§ **Set exercise**
Copy out the passage of the forum thread about Caesar that begins at the words "## pitbull_lover08 (Aug" and stops after "none was taken!".

§ **Text shown**
I really don't see how this became into a discussion on if you LIKE or HATE Caesar?! *I don't care really...* everyone has their own opinions! What I was saying is *ALOT* of people do look up to him & I think that if he did decide to take the time out of his busy life to help the breed out by exposing the breed to people who *HATE* pits. Like start a show that involves Pits and people who hate them and go though a little series type deal. I would be watching that show for sure!!!!


----------



## Sydney (Aug 14, 2007)

sorry I thought this was general discussion....back to your original comment if you have an idea on how to go about it then I think you should go for it...but he seems to have million dollar endorsements with Chrysler and Pedigree, money might be hard to compete with.....

I think, personally, he inadvertently does a lot of good in the public eye when most of the homes he goes to are pit mix homes and tells how the owners are the problem....and when he goes to little "kick me" dog homes he points out that its the owner, and that the little dogs are a lot of the time fight pickers, but that they do not usually get cited that way...everybody is not going to like the man, no big deal I think we were all just commenting on our feelings because he is highly talked about on other forums, and there is some controversy...and maybe we all jumped at the chance to talk about it because of your original post...I apologize if you feel we hi-jacked your thread (I do mean that, Im not being "smart") 

I liked hearing everyones opinions so I think she is right, if we want to continue on we need to start a different thread and give her, her thread back...:cheers:


----------



## pitbull_lover08 (Aug 22, 2007)

:angeldevi I didn't want to sound rude and I understand how a subject can convert into a similar one so its ok lol... I take no offense and hope none was taken!


----------



## geisthexe (Jan 18, 2007)

pitbull_lover08 said:


> "HE DOES NOT SHOW WHAT HE DOES BEHIND THE SCENES FOR PEOPLE TO UNDERSTAND THE JUST OF HOW YOU TRAIN A DOG."- geisthexe
> Its not a movie, its a 30 min TV show!!!! No one can show or have ever correctly shown *ANY* dog be trained out of a certain behavior in 30 minutes; its called editing! Plus he does say that he only gets the dogs started in rehabilitating them, that its the owners that will have to finish up and take his methods 100% seriously! One thing he does tell everyone is to stay calm & assertive; and alot of people who just take what he shows on TV **cough cough** & tries to apply it to their dogs, don't stay in that state of mind, and the method blows up in their faces! upruns:
> 
> I really don't see how this became into a discussion on if you LIKE or HATE Caesar?! *I don't care really...* everyone has their own opinions! What I was saying is *ALOT* of people do look up to him & I think that if he did decide to take the time out of his busy life to help the breed out by exposing the breed to people who *HATE* pits. Like start a show that involves Pits and people who hate them and go though a little series type deal. I would be watching that show for sure!!!!

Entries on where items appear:
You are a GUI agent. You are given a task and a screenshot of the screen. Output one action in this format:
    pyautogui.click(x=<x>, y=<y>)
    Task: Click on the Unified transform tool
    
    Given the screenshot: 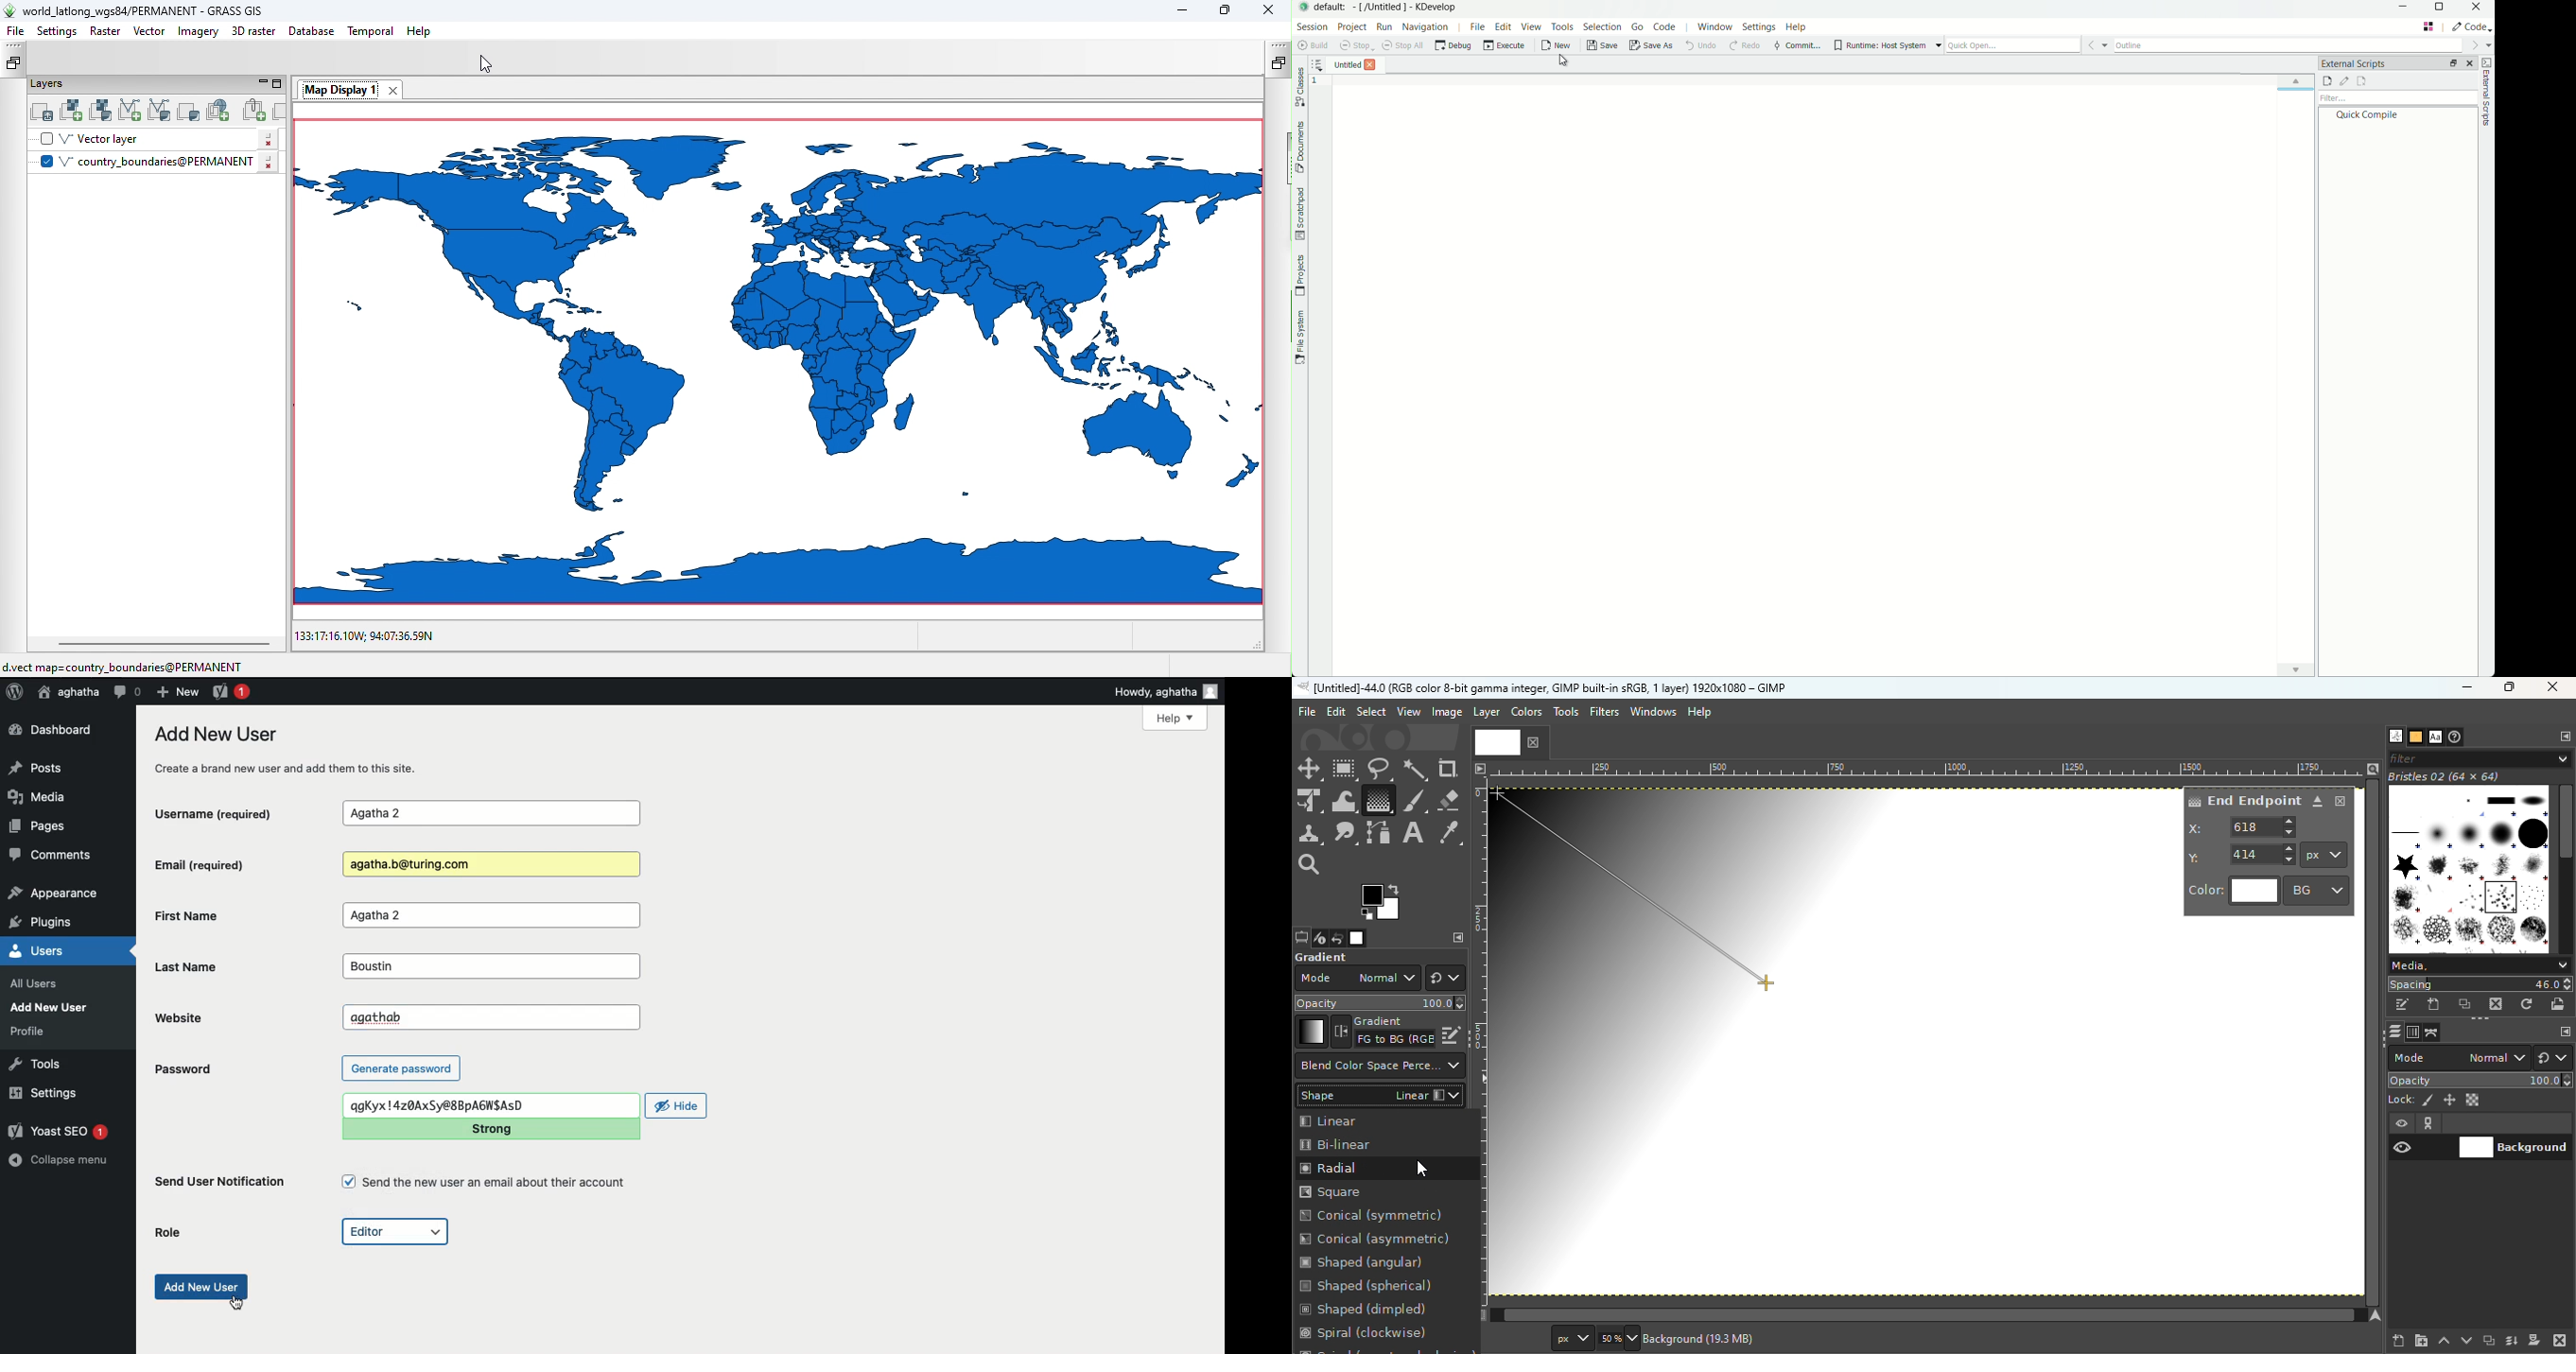 What is the action you would take?
    pyautogui.click(x=1309, y=802)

§ **Response to the task**
## pitbull_lover08 (Aug 22, 2007)

:angeldevi I didn't want to sound rude and I understand how a subject can convert into a similar one so its ok lol... I take no offense and hope none was taken!